### [WHAT YOU SHOULD DO]
Please transcribe every entry below exactly as written.

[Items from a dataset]
========

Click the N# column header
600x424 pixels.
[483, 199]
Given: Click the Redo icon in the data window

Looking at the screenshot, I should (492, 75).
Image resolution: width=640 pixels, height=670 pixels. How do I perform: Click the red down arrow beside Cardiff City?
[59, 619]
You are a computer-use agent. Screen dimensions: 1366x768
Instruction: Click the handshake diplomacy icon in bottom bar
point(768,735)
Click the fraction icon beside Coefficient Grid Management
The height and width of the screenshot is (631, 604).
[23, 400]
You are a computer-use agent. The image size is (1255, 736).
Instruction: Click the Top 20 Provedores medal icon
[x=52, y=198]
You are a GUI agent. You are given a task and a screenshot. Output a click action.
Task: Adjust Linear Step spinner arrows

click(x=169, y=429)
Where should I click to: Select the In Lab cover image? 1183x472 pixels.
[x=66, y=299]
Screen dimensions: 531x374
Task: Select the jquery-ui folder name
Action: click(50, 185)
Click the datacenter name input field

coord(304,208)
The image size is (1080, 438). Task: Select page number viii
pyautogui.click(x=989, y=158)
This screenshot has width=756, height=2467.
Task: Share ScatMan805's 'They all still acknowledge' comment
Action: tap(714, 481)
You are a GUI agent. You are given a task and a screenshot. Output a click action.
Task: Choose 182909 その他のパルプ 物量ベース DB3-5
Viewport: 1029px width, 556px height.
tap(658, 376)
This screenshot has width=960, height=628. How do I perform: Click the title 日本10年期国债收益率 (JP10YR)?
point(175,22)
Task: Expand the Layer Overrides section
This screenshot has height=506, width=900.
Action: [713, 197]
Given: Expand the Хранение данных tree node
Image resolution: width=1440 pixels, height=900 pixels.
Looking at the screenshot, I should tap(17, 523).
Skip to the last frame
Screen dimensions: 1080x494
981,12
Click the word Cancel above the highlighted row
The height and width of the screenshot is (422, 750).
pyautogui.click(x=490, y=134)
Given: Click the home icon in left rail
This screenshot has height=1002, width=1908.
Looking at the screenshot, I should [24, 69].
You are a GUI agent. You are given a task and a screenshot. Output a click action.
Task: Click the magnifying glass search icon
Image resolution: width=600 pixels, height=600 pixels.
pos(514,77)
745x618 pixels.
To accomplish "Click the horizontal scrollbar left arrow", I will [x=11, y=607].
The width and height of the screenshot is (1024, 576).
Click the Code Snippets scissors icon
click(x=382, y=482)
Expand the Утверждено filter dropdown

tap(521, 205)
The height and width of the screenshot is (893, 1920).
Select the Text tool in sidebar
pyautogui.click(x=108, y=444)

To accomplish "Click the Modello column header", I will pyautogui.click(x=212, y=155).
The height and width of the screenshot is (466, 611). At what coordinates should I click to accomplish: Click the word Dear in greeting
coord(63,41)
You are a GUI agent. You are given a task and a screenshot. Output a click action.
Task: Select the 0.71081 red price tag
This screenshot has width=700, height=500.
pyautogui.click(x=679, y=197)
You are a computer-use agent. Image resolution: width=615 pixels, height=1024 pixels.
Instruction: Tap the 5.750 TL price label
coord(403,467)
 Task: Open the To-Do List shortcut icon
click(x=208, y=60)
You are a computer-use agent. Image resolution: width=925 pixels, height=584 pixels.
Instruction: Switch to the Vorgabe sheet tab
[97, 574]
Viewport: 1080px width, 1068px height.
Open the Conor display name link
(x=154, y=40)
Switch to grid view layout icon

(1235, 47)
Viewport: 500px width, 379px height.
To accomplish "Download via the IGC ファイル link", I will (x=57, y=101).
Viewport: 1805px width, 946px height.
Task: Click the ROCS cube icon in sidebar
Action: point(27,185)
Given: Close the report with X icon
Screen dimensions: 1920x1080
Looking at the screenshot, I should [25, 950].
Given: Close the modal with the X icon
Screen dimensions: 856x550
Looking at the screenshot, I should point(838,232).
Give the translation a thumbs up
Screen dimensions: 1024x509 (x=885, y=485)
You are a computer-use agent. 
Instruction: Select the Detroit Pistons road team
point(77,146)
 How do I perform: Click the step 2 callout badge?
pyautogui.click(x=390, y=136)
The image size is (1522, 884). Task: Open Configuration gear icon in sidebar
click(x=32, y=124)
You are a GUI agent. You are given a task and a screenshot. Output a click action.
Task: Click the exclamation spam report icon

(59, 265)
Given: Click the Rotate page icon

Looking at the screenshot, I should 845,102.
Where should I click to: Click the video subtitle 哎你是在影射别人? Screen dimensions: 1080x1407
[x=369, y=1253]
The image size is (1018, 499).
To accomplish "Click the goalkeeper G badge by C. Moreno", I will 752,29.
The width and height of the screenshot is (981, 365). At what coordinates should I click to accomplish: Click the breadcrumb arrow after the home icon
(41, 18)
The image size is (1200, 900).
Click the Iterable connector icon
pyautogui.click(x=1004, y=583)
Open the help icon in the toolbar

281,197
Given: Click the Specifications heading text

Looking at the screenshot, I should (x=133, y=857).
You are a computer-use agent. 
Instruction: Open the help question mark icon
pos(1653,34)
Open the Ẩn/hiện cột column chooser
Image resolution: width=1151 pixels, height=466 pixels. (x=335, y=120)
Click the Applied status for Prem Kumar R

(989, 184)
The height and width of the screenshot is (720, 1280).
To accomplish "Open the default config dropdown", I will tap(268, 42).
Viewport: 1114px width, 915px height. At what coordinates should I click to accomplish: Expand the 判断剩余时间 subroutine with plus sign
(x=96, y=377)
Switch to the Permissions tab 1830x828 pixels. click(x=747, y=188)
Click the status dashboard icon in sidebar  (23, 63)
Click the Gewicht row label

========

### [OUTPUT FOR THIS EXERCISE]
Click the N# column header
600x424 pixels.
[483, 199]
Given: Click the Redo icon in the data window

Looking at the screenshot, I should (492, 75).
Image resolution: width=640 pixels, height=670 pixels. How do I perform: Click the red down arrow beside Cardiff City?
[59, 619]
You are a computer-use agent. Screen dimensions: 1366x768
Instruction: Click the handshake diplomacy icon in bottom bar
point(768,735)
Click the fraction icon beside Coefficient Grid Management
The height and width of the screenshot is (631, 604).
[23, 400]
You are a computer-use agent. The image size is (1255, 736).
Instruction: Click the Top 20 Provedores medal icon
[x=52, y=198]
You are a GUI agent. You are given a task and a screenshot. Output a click action.
Task: Adjust Linear Step spinner arrows

click(x=169, y=429)
Where should I click to: Select the In Lab cover image? 1183x472 pixels.
[x=66, y=299]
Screen dimensions: 531x374
Task: Select the jquery-ui folder name
Action: click(50, 185)
Click the datacenter name input field

coord(304,208)
The image size is (1080, 438). Task: Select page number viii
pyautogui.click(x=989, y=158)
This screenshot has width=756, height=2467.
Task: Share ScatMan805's 'They all still acknowledge' comment
Action: tap(714, 481)
You are a GUI agent. You are given a task and a screenshot. Output a click action.
Task: Choose 182909 その他のパルプ 物量ベース DB3-5
Viewport: 1029px width, 556px height.
tap(658, 376)
This screenshot has width=960, height=628. How do I perform: Click the title 日本10年期国债收益率 (JP10YR)?
point(175,22)
Task: Expand the Layer Overrides section
This screenshot has height=506, width=900.
Action: [713, 197]
Given: Expand the Хранение данных tree node
Image resolution: width=1440 pixels, height=900 pixels.
Looking at the screenshot, I should tap(17, 523).
Skip to the last frame
Screen dimensions: 1080x494
981,12
Click the word Cancel above the highlighted row
The height and width of the screenshot is (422, 750).
pyautogui.click(x=490, y=134)
Given: Click the home icon in left rail
This screenshot has height=1002, width=1908.
Looking at the screenshot, I should [24, 69].
You are a GUI agent. You are given a task and a screenshot. Output a click action.
Task: Click the magnifying glass search icon
Image resolution: width=600 pixels, height=600 pixels.
pos(514,77)
745x618 pixels.
To accomplish "Click the horizontal scrollbar left arrow", I will [x=11, y=607].
The width and height of the screenshot is (1024, 576).
Click the Code Snippets scissors icon
click(x=382, y=482)
Expand the Утверждено filter dropdown

tap(521, 205)
The height and width of the screenshot is (893, 1920).
Select the Text tool in sidebar
pyautogui.click(x=108, y=444)

To accomplish "Click the Modello column header", I will pyautogui.click(x=212, y=155).
The height and width of the screenshot is (466, 611). At what coordinates should I click to accomplish: Click the word Dear in greeting
coord(63,41)
You are a GUI agent. You are given a task and a screenshot. Output a click action.
Task: Select the 0.71081 red price tag
This screenshot has width=700, height=500.
pyautogui.click(x=679, y=197)
You are a computer-use agent. Image resolution: width=615 pixels, height=1024 pixels.
Instruction: Tap the 5.750 TL price label
coord(403,467)
 Task: Open the To-Do List shortcut icon
click(x=208, y=60)
You are a computer-use agent. Image resolution: width=925 pixels, height=584 pixels.
Instruction: Switch to the Vorgabe sheet tab
[97, 574]
Viewport: 1080px width, 1068px height.
Open the Conor display name link
(x=154, y=40)
Switch to grid view layout icon

(1235, 47)
Viewport: 500px width, 379px height.
To accomplish "Download via the IGC ファイル link", I will (x=57, y=101).
Viewport: 1805px width, 946px height.
Task: Click the ROCS cube icon in sidebar
Action: point(27,185)
Given: Close the report with X icon
Screen dimensions: 1920x1080
Looking at the screenshot, I should [25, 950].
Given: Close the modal with the X icon
Screen dimensions: 856x550
Looking at the screenshot, I should point(838,232).
Give the translation a thumbs up
Screen dimensions: 1024x509 (x=885, y=485)
You are a computer-use agent. 
Instruction: Select the Detroit Pistons road team
point(77,146)
 How do I perform: Click the step 2 callout badge?
pyautogui.click(x=390, y=136)
The image size is (1522, 884). Task: Open Configuration gear icon in sidebar
click(x=32, y=124)
You are a GUI agent. You are given a task and a screenshot. Output a click action.
Task: Click the exclamation spam report icon

(59, 265)
Given: Click the Rotate page icon

Looking at the screenshot, I should 845,102.
Where should I click to: Click the video subtitle 哎你是在影射别人? Screen dimensions: 1080x1407
[x=369, y=1253]
The image size is (1018, 499).
To accomplish "Click the goalkeeper G badge by C. Moreno", I will 752,29.
The width and height of the screenshot is (981, 365). At what coordinates should I click to accomplish: Click the breadcrumb arrow after the home icon
(41, 18)
The image size is (1200, 900).
Click the Iterable connector icon
pyautogui.click(x=1004, y=583)
Open the help icon in the toolbar

281,197
Given: Click the Specifications heading text

Looking at the screenshot, I should (x=133, y=857).
You are a computer-use agent. 
Instruction: Open the help question mark icon
pos(1653,34)
Open the Ẩn/hiện cột column chooser
Image resolution: width=1151 pixels, height=466 pixels. (x=335, y=120)
Click the Applied status for Prem Kumar R

(989, 184)
The height and width of the screenshot is (720, 1280).
To accomplish "Open the default config dropdown", I will tap(268, 42).
Viewport: 1114px width, 915px height. At what coordinates should I click to accomplish: Expand the 判断剩余时间 subroutine with plus sign
(x=96, y=377)
Switch to the Permissions tab 1830x828 pixels. click(x=747, y=188)
Click the status dashboard icon in sidebar  (23, 63)
Click the Gewicht row label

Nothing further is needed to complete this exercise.